Patrick brings up Google's launch of their own enterprise browser, prompting Michael to compare and contrast it with Island. Michael acknowledges Google's efforts to streamline configuration management for Chrome browsers within enterprises but notes that Google's solution lacks the granular control and dexterity offered by Island.
[23:19] Michael Fay: "We can control copy paste, and not only what you can copy, what you can paste, but where it goes."
He shares an anecdote demonstrating the pitfalls of blanket policies, such as disabling copy-paste entirely, which can disrupt business operations. In contrast, Island's flexible policies allow precise controls tailored to specific business needs.

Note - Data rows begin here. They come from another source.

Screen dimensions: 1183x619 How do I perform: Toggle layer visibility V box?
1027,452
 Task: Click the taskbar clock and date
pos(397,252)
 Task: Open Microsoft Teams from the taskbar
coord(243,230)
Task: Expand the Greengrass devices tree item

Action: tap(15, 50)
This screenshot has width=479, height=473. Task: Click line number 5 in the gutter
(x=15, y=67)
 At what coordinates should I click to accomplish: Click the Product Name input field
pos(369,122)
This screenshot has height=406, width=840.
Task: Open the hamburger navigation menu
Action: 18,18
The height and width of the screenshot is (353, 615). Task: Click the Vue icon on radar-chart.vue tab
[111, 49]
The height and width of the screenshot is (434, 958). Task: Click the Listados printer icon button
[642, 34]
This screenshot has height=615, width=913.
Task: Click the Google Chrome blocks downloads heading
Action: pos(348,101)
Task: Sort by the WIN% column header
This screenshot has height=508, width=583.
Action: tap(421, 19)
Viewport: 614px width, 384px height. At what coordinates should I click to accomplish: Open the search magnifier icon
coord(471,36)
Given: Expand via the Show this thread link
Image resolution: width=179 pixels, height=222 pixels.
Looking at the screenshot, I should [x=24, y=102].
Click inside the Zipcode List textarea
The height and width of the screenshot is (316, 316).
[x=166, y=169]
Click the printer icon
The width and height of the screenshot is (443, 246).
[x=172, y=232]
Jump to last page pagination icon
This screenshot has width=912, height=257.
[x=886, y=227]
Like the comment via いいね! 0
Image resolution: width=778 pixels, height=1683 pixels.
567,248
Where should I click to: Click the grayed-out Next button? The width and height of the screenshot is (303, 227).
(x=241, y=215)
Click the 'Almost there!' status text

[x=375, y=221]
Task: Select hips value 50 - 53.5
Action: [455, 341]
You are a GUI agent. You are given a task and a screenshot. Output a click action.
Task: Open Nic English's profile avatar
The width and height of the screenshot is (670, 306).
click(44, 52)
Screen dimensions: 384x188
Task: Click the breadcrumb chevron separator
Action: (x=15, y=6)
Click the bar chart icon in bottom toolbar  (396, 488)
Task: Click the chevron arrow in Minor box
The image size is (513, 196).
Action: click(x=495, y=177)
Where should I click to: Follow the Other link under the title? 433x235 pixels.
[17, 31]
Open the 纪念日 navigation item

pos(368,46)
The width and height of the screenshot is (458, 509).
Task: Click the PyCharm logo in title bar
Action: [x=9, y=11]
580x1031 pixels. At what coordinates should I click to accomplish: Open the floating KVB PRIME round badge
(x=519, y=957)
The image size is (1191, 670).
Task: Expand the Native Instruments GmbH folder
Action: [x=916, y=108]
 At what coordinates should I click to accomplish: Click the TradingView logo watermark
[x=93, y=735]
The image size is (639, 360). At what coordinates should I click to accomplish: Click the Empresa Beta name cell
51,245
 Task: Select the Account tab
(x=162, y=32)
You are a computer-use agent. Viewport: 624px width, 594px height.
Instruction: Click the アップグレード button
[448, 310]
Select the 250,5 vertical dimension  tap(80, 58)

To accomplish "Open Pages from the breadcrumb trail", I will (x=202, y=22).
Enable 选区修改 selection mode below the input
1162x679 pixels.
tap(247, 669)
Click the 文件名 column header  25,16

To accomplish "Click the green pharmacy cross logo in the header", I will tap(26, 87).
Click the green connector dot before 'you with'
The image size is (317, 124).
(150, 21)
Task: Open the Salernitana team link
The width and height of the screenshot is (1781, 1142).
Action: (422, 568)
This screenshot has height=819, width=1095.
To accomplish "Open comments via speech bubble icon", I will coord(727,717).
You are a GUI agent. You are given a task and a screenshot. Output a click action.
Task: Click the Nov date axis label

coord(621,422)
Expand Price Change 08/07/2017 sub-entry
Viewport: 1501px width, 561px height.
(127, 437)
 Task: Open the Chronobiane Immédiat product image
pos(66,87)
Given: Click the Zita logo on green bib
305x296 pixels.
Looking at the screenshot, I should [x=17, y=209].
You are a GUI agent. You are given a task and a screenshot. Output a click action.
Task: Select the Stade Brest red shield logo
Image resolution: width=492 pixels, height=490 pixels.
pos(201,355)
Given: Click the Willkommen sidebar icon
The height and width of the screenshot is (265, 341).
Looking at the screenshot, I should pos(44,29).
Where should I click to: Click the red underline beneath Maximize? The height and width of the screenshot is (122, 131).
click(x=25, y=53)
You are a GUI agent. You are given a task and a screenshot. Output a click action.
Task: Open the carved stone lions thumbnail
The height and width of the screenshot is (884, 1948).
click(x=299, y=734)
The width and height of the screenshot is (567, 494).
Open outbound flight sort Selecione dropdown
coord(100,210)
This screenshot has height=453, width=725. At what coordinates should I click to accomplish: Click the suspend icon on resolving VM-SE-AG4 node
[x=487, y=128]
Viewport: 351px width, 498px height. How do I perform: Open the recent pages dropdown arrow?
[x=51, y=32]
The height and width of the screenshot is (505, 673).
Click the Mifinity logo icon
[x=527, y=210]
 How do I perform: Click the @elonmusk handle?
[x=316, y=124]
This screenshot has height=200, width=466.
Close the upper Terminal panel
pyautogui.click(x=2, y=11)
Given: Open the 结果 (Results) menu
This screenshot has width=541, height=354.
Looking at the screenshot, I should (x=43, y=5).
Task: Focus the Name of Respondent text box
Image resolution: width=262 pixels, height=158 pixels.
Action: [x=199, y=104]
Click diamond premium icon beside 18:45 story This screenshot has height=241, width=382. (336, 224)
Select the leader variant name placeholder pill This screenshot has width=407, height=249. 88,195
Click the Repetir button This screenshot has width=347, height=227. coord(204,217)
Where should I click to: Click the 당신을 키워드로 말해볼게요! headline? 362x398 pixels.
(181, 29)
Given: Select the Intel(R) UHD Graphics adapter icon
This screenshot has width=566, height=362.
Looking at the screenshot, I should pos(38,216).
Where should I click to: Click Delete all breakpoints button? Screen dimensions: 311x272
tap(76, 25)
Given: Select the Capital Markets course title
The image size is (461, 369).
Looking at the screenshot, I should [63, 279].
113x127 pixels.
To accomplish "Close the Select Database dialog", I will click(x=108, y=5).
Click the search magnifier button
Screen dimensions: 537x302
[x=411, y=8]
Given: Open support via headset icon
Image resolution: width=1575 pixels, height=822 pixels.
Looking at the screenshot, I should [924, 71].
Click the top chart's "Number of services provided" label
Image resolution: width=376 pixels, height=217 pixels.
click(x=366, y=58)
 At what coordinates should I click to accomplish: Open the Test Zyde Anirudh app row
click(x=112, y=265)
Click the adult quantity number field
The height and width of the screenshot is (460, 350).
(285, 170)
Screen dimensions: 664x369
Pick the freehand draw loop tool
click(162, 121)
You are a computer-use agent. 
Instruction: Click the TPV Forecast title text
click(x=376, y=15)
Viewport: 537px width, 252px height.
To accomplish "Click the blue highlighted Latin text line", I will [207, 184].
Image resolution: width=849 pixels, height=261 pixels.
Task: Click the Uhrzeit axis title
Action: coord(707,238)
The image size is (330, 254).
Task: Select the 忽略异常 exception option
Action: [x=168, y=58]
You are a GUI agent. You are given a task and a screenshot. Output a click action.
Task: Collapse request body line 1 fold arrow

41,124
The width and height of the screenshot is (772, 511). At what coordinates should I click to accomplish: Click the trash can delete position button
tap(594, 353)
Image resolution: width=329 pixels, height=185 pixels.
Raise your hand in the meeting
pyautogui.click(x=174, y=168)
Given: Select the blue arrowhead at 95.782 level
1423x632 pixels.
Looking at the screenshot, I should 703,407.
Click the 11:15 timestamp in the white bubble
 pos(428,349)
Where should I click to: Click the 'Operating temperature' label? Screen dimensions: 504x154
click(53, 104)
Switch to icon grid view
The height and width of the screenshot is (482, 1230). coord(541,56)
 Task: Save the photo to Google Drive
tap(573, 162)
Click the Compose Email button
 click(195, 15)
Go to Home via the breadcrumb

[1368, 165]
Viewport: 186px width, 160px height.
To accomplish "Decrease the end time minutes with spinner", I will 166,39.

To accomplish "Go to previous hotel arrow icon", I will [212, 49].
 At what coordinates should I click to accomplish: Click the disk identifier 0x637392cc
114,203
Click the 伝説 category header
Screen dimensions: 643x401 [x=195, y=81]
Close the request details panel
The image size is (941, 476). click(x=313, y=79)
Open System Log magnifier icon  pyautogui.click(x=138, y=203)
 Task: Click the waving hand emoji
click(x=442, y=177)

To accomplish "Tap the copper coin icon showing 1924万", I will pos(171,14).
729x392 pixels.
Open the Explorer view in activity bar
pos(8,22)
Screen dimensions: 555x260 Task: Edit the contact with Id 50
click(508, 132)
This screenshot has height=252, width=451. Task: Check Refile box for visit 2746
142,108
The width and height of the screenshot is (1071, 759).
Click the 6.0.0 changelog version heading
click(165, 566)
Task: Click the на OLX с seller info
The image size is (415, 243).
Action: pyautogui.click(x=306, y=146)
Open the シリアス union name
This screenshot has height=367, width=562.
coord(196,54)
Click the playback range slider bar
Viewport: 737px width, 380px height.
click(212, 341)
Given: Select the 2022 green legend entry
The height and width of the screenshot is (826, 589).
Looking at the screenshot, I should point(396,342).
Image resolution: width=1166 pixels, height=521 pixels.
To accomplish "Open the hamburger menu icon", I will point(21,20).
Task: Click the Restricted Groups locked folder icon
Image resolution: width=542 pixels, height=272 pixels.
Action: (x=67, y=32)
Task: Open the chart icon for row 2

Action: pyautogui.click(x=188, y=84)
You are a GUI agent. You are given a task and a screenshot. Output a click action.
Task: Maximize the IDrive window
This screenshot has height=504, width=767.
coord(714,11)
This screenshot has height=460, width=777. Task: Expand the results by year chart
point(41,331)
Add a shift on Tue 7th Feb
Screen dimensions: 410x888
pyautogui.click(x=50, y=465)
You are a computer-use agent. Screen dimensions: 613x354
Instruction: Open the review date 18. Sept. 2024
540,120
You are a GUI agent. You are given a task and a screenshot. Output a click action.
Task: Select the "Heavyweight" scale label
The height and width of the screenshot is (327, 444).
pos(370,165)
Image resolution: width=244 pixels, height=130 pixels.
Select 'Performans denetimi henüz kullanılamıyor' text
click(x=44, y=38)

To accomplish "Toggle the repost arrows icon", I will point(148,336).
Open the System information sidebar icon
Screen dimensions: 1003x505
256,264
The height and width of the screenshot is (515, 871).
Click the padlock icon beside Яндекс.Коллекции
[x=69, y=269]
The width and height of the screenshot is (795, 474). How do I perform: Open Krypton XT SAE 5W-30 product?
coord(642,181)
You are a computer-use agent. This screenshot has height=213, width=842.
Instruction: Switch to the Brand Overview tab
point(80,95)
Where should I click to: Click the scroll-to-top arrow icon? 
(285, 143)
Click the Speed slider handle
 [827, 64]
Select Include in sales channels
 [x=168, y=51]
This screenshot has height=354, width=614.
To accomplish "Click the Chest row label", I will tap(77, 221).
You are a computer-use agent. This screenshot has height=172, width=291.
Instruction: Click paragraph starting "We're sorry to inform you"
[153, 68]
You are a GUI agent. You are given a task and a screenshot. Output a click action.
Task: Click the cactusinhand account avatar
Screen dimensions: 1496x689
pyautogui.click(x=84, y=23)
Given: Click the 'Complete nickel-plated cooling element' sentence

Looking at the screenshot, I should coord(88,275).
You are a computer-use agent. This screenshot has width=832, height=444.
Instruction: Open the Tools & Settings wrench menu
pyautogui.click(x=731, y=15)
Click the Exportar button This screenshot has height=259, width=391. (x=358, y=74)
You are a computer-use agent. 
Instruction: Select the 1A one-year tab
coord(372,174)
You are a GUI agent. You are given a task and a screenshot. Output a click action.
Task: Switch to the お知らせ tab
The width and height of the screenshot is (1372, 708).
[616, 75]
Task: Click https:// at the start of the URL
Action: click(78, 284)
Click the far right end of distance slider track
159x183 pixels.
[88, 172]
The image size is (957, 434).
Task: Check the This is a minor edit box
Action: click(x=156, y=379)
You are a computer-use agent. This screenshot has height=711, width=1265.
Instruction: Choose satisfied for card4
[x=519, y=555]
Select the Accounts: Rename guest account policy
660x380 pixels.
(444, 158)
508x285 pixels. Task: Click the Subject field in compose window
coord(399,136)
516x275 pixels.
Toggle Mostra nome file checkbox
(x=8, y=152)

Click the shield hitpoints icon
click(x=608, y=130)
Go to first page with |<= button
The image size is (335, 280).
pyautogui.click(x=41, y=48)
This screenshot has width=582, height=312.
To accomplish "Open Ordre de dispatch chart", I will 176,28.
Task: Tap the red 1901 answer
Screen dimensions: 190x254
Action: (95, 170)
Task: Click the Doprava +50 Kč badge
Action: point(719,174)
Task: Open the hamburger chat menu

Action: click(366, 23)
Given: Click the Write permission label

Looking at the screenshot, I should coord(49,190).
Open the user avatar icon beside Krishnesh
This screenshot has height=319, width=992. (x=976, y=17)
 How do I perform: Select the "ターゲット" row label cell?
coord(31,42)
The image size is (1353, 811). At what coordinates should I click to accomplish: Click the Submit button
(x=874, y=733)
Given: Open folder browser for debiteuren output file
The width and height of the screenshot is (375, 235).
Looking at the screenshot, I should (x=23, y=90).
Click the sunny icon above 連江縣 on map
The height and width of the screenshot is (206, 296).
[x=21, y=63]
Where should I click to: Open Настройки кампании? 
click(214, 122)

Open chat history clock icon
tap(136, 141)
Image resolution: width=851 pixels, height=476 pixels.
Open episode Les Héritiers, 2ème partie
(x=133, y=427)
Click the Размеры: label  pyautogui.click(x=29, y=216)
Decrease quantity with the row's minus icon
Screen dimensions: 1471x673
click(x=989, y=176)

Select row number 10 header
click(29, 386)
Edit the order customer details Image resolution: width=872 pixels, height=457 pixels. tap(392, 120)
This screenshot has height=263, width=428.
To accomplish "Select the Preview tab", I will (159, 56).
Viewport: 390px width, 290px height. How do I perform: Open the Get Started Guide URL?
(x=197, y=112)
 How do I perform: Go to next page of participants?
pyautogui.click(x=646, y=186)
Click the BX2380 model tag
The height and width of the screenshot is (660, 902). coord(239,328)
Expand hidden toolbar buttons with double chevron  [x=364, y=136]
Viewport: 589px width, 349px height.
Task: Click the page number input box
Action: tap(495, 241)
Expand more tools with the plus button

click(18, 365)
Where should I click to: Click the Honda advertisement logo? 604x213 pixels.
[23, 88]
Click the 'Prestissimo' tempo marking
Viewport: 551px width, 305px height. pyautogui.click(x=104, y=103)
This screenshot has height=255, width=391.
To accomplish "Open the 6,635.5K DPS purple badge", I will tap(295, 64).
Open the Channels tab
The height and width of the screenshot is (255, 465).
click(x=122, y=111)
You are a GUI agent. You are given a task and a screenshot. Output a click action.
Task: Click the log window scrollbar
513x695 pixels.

The episode wraps up with Patrick appreciating Michael's insights into how the Island Enterprise Browser transcends traditional cybersecurity measures by embedding comprehensive compliance functionalities. This adaptability not only enhances security but also provides enterprises with the tools to navigate complex regulatory landscapes effectively.
[26:03] Michael Fay: "Thank you very much."
[26:06] Patrick Gray: "Big thanks to him for that. And that is it for this edition of the Soapbox podcast."
Key Takeaways:
Granular Control: The Island Enterprise Browser offers detailed monitoring and control over user activities, facilitating compliance with diverse regulatory requirements.
Versatility Across Industries: From financial services to healthcare and hospitality, the browser adapts to various compliance needs without necessitating extensive overhauls.
AI Compliance Management: Instead of outright blocking AI tools, the browser provides mechanisms to monitor, redirect, and enforce policies to mitigate risks associated with GenAI usage.
Facilitating Secure M&A: The browser enables seamless and secure collaboration during mergers and acquisitions by treating new entities as contractors initially.
Competitive Edge Over Existing Solutions: Compared to offerings like Google's enterprise browser, Island provides more nuanced and flexible compliance controls, enhancing operational efficiency without compromising security.